La Zone décrit une société où les sondages d’opinion (renommés Etudes d’Impaffect) ont totalement achevé de remplacer le débat d’idées, une société tiraillée entre « culte de la performance et la loi du moindre effort ». Où l’évaluation généralisée des uns par les autres –ses voisins, ses subordonnés, ses supérieurs, les membres de sa famille – est à la base d’une hiérarchie, d’un rang précis et plus encore d’une identité sociale , chacun recevant, pour tout nom, une suite d’une à cinq lettres (« de A jusqu’à QZAAC »). Cette organisation sociale fait penser aux pratiques d’évaluation et de « mesure de la performance » qui se développent dans nos sociétés et qui tendent, comme le dit Jean-Claude Milner vers un « gouvernement des choses » dans lequel le meilleur des évaluateurs reste le médecin légiste, qui aboutit, lui, à des explications … définitives ! Dans le monde de Cerclon, les individus ne sont plus que les composants d’une société identifiée au Clastre, il en est à la fois le schéma fonctionnel et le principe unificateur.

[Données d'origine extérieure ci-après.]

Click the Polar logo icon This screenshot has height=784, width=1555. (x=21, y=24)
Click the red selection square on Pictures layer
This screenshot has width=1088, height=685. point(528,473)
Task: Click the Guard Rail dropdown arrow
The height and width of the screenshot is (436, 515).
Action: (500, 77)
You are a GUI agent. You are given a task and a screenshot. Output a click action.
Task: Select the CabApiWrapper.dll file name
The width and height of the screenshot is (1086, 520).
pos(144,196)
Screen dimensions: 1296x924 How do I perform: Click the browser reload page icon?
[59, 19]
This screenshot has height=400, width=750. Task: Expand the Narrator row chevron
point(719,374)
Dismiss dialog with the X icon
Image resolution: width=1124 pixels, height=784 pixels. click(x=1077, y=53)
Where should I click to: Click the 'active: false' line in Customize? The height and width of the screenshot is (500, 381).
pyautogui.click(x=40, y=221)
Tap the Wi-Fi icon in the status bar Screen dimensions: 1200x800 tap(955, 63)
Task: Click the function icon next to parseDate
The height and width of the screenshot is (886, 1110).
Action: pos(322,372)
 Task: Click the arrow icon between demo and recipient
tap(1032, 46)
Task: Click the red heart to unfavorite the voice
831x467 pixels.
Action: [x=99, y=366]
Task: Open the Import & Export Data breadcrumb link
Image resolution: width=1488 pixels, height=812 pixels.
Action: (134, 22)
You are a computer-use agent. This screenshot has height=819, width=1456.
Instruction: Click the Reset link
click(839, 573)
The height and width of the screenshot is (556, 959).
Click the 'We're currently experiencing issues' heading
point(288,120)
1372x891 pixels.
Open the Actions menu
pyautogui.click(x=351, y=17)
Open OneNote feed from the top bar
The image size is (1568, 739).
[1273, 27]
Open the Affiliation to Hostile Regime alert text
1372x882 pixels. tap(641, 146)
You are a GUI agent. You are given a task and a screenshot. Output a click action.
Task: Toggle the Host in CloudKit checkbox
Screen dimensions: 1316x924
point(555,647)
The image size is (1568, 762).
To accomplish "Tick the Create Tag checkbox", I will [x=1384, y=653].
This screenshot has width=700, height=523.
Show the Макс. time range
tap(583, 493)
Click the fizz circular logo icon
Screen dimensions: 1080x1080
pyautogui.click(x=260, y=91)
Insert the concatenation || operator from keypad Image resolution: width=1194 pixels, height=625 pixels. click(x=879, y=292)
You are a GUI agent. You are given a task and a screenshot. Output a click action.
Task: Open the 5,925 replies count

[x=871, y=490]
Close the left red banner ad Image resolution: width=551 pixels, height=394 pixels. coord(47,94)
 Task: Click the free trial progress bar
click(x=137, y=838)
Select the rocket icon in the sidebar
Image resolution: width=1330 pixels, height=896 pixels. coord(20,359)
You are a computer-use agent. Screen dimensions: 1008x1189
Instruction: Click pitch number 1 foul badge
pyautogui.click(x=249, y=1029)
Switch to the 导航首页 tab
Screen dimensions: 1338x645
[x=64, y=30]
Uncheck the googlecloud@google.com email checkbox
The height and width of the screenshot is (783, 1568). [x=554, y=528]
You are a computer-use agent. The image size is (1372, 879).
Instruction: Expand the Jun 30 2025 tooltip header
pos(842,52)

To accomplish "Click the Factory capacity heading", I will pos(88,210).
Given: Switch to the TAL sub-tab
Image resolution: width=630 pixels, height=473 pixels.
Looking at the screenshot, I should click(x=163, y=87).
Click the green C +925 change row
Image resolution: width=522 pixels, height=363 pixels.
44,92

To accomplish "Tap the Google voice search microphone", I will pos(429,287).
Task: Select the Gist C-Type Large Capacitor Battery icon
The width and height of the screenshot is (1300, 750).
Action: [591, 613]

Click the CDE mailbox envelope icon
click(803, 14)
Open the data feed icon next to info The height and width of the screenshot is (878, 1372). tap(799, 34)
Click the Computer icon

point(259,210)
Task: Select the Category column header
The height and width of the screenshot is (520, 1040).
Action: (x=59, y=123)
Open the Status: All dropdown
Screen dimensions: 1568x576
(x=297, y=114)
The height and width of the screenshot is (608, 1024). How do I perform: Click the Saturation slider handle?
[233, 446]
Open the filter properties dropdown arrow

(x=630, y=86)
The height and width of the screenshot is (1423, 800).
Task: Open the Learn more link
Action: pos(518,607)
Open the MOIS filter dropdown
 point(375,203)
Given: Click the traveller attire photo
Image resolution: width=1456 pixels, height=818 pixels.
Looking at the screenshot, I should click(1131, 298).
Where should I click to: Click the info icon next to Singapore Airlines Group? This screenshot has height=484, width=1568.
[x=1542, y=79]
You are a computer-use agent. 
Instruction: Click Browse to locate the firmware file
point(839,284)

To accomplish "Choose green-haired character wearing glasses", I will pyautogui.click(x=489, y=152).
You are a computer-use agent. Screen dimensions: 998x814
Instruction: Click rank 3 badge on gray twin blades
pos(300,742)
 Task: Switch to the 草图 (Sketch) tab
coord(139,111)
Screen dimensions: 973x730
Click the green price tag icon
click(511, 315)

Les personnages du roman luttent contre la résignation, la récupération, l’isolement, la difficulté d’une vision globale, le risque du désespoir et de ses dérives. Leurs excursions dangereuses sur l’astéroïde nu, au-delà des limites de l’atmosphère artificielle oxygénant Cerclon, symbolisent leur quête et lui donnent une dimension initiatique. L’intrigue rebat les cartes de la distinction weberienne entre éthique de conviction et éthique de responsabilité, avec des accents dostoïevskiens qui rappellent la « parabole du Grand Inquisiteur » des Frères Karamazov. Ce conte philosophique contemporain, foisonnant, passionnant, est servi par une langue vivante et musicale, d’une étonnante beauté classique.

Après 1984 de George Orwell, Le Meilleur des Mondes d’Aldous Huxley, Les Dépossédés d’Ursula Le Guin, tous romans qui illustraient les interrogations sur l’évolution de la société technicienne et ses penchants dictatoriaux, il y a place aujourd’hui pour des paraboles propre à la période et au pays dans lesquels nous vivons. C’est au tour de la Zone de s’inscrire dans cette filiation.

Puisse ce grand livre s’échapper du ghetto des étiquettes réductrices ! Nous le savons déjà : le roman populaire, qu’il soit étiqueté « policier » ou « de science-fiction », peut se révéler un efficace instrument d’analyse du réel, un banc d’essai pour logiques sociales ou un exercice d’imagination salutaire, porteur d’énergie vitale. Le roman d’Alain Damasio, La Zone du dehors, réalise cette potentialité avec maestria.